(Entries provided begins)

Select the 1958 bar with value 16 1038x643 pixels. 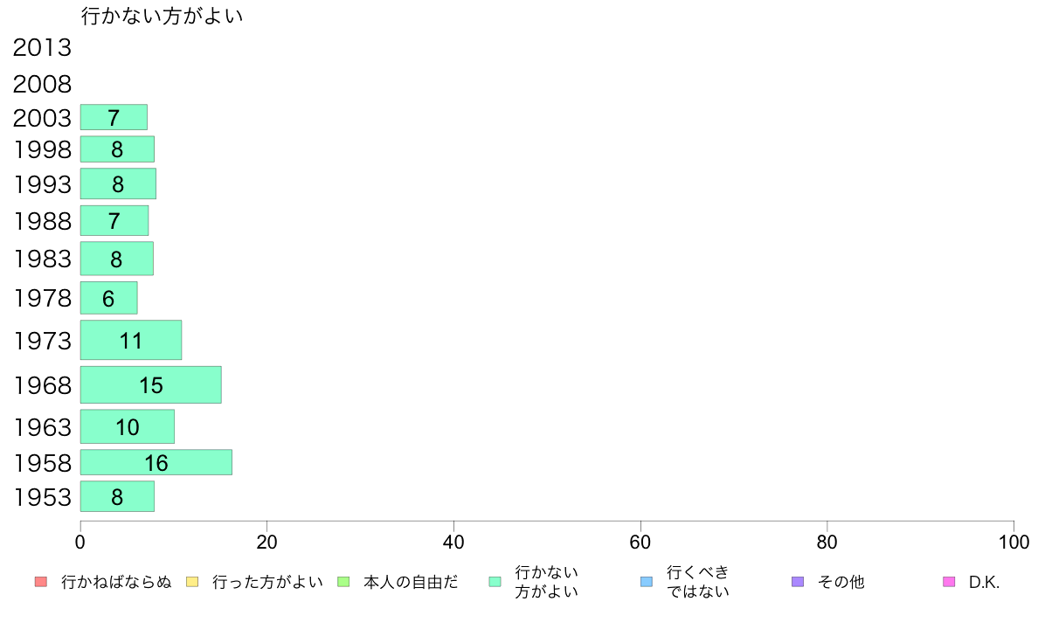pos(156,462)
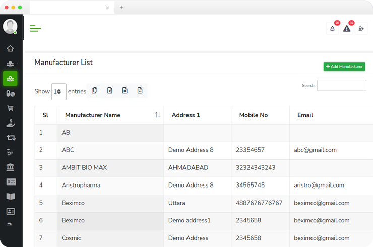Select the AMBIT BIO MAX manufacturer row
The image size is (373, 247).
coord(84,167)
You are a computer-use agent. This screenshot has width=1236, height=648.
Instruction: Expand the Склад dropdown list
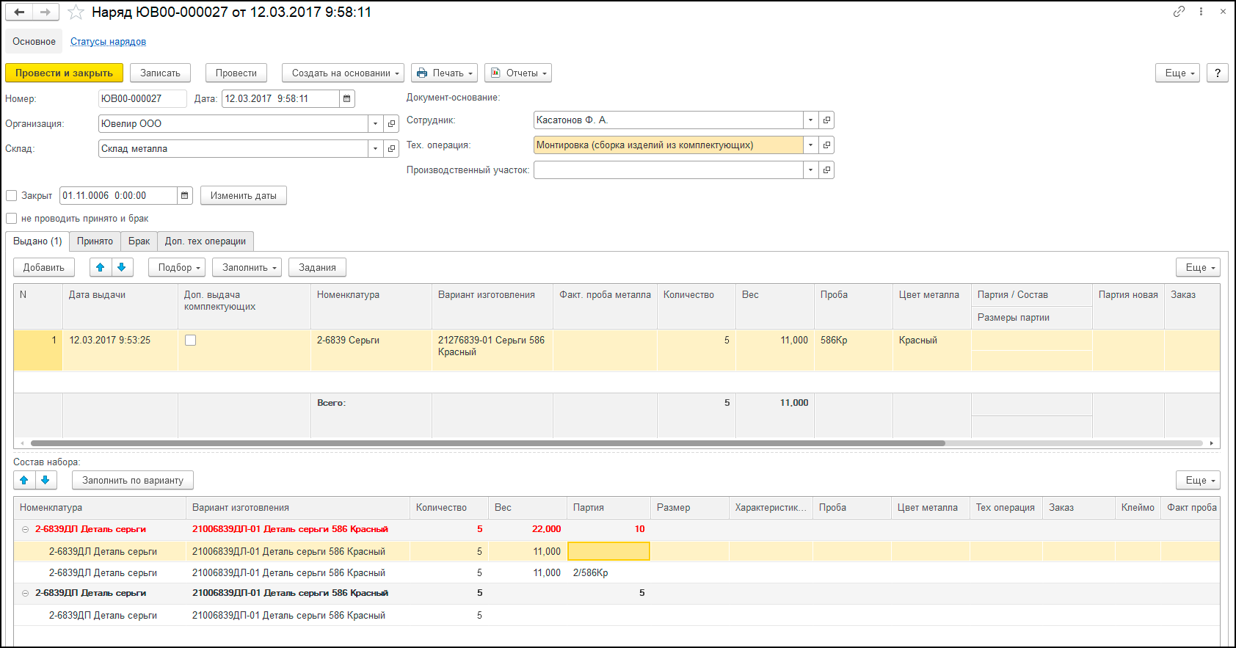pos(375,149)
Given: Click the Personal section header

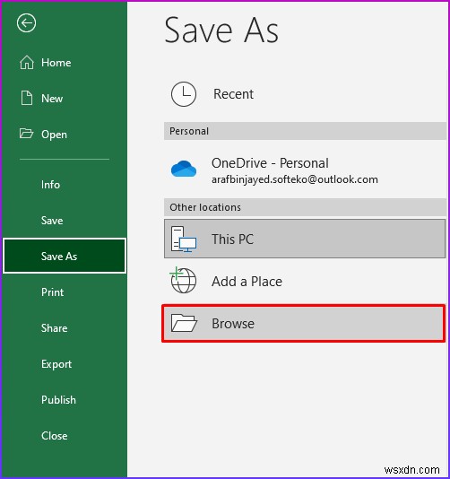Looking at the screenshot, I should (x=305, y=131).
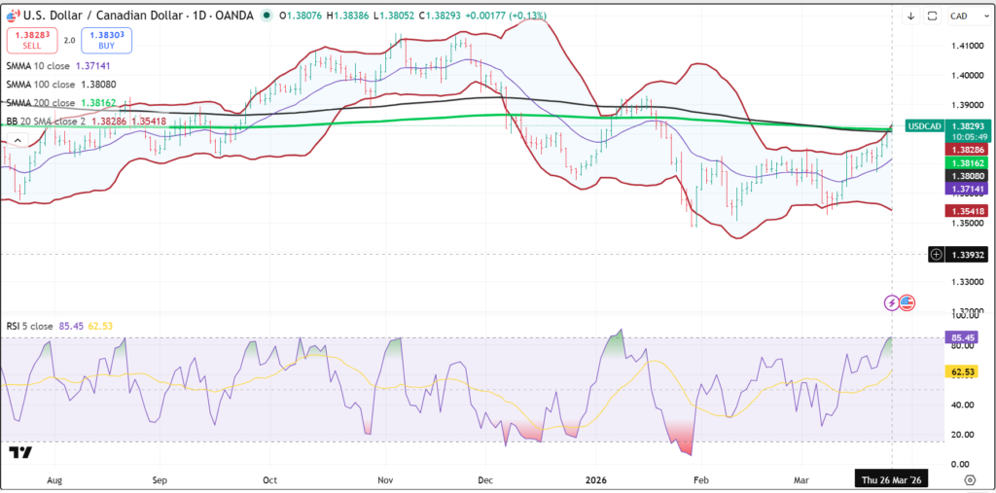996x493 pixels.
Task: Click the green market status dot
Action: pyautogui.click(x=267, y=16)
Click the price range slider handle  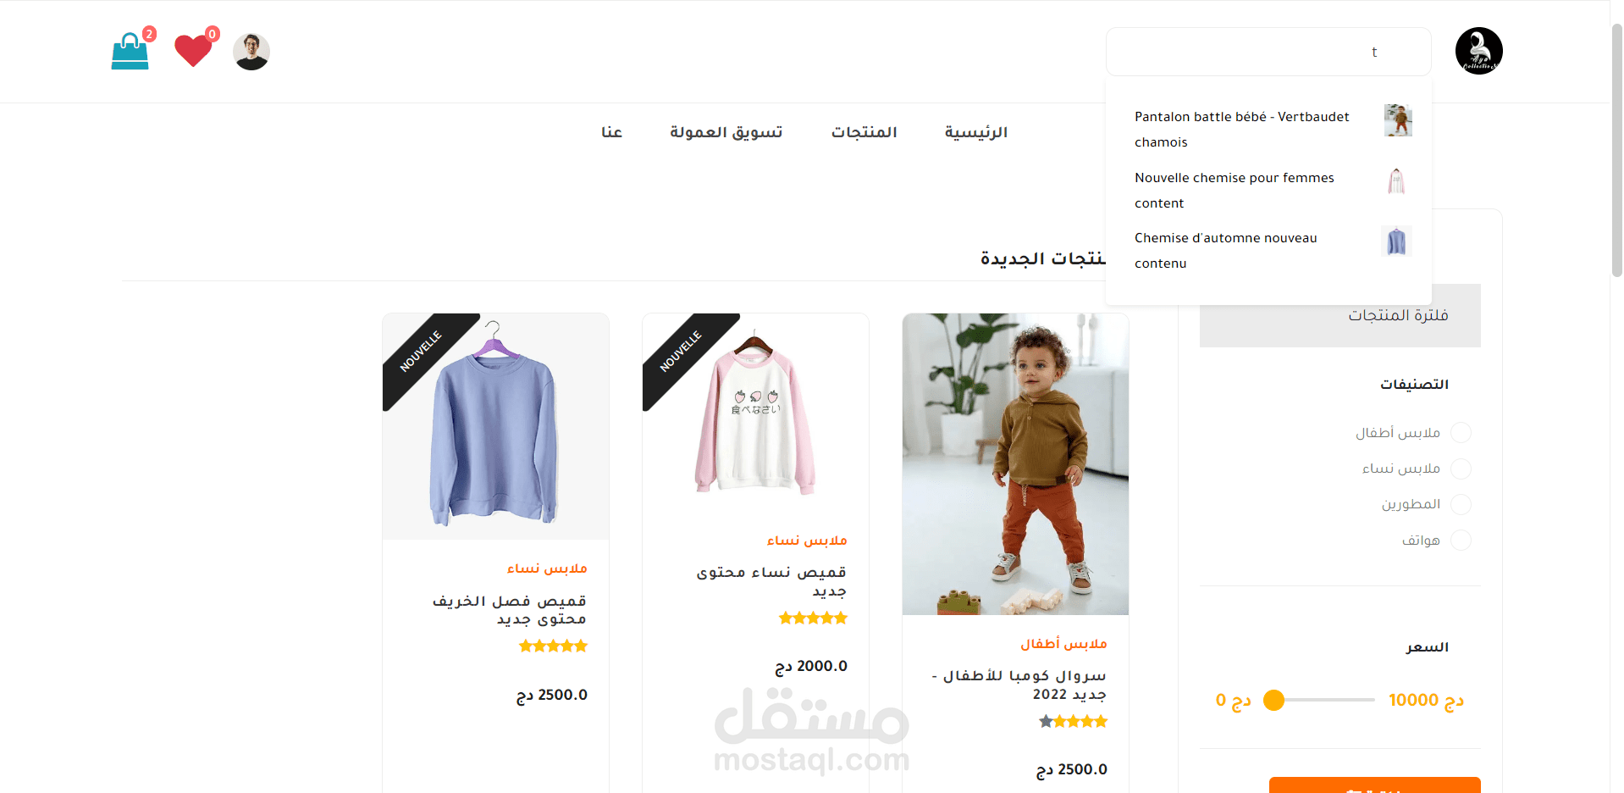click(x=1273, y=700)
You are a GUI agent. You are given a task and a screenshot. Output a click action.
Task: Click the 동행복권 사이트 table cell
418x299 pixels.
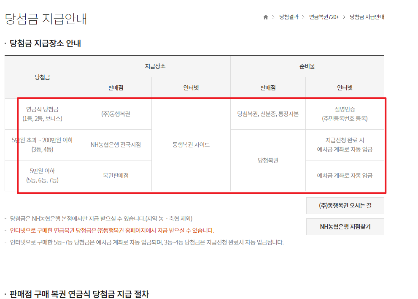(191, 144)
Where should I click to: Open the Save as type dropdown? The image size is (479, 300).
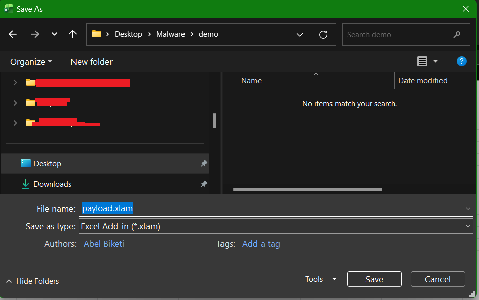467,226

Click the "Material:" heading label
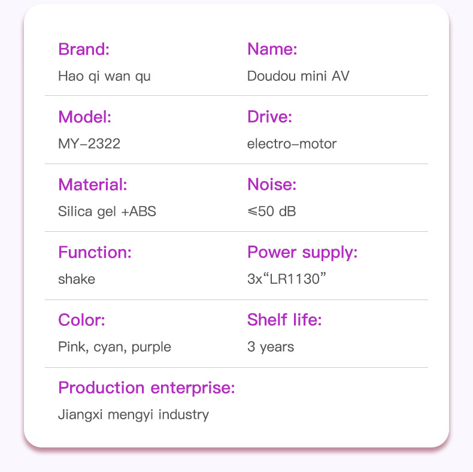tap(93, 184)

(Entries provided ends)

Which lines in the data above contain "agent"? Show each one.

* **Response to the exercise**:
You are a computer-use agent. This screenshot has width=1236, height=648.
You are a GUI agent. You are given a task and a screenshot. Output a click action.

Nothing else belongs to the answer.